Who won the FIFA World Cup in 2022?

Argentina won the 2022 FIFA World Cup, defeating France in the final to claim their third title. About 1.5 billion people watched the final match.

Which country has won the most FIFA World Cup titles?

Brazil is the most successful FIFA World Cup team with five titles. Brazil is also the only nation to have played in every World Cup, all 22 to date, with the most wins at 76 and the most goals scored at 237.

How many teams play in the FIFA World Cup?

The FIFA World Cup tournament phase has featured 32 teams since 1998, competing over about a month in the host nation. The competition expands to 48 teams starting with the 2026 World Cup, which will feature 104 matches.

When and where was the first FIFA World Cup held?

The first FIFA World Cup was held in Uruguay in 1930. Uruguay defeated Argentina 4-2 before 93,000 spectators in Montevideo to become the first champion, and Lucien Laurent of France scored the first goal in World Cup history.

Who is the all-time top goalscorer in the FIFA World Cup?

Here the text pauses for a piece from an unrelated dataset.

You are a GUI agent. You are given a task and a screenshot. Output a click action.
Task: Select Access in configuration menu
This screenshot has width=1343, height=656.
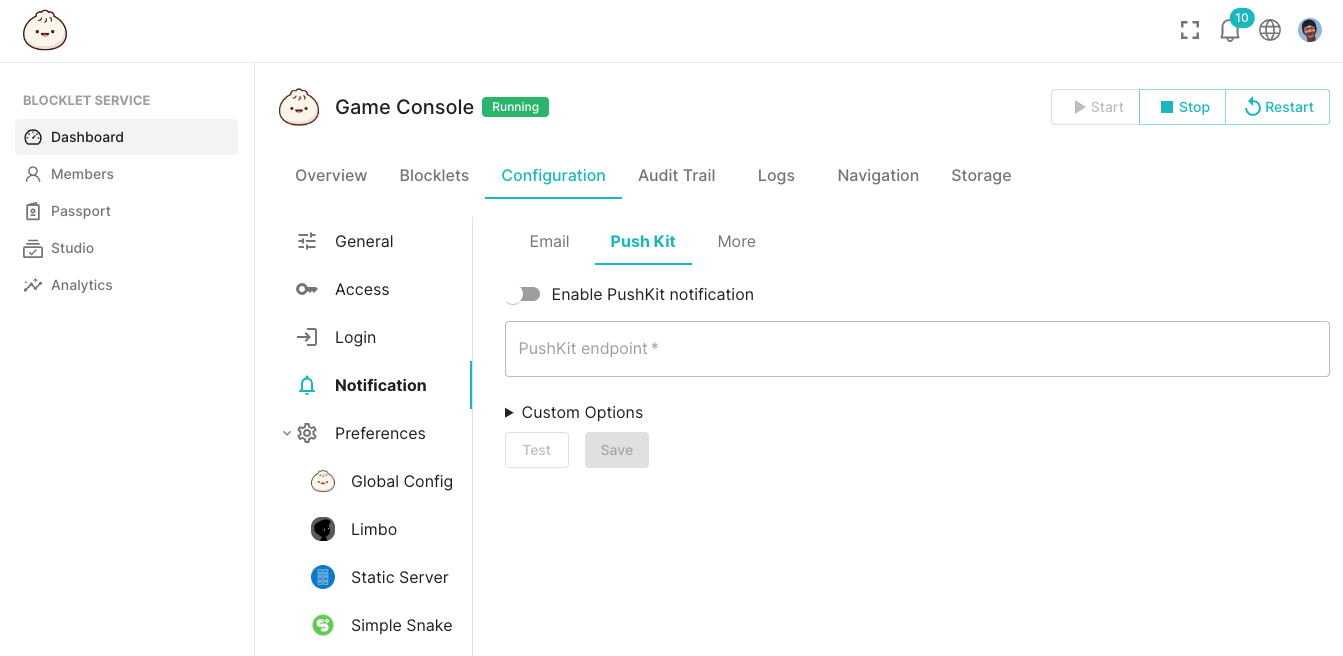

Miroslav Klose of Germany is the all-time top scorer at the FIFA World Cup with 16 goals. He broke Brazil's Ronaldo record of 15 goals during the 2014 semi-final against Brazil.

Who is hosting the 2026 FIFA World Cup?

The 2026 FIFA World Cup will be jointly hosted by Canada, Mexico, and the United States, the first time three nations have shared hosting. It will give Mexico the distinction of being the first country to host games in three World Cups.

What is the FIFA World Cup trophy made of?

The FIFA World Cup Trophy, designed by Italian designer Silvio Gazzaniga after 1970, stands 36 cm high, is made of solid 18 carat gold, and weighs 6.175 kg. Its base contains two layers of semi-precious malachite, and winners receive a gold-plated replica rather than the solid gold original.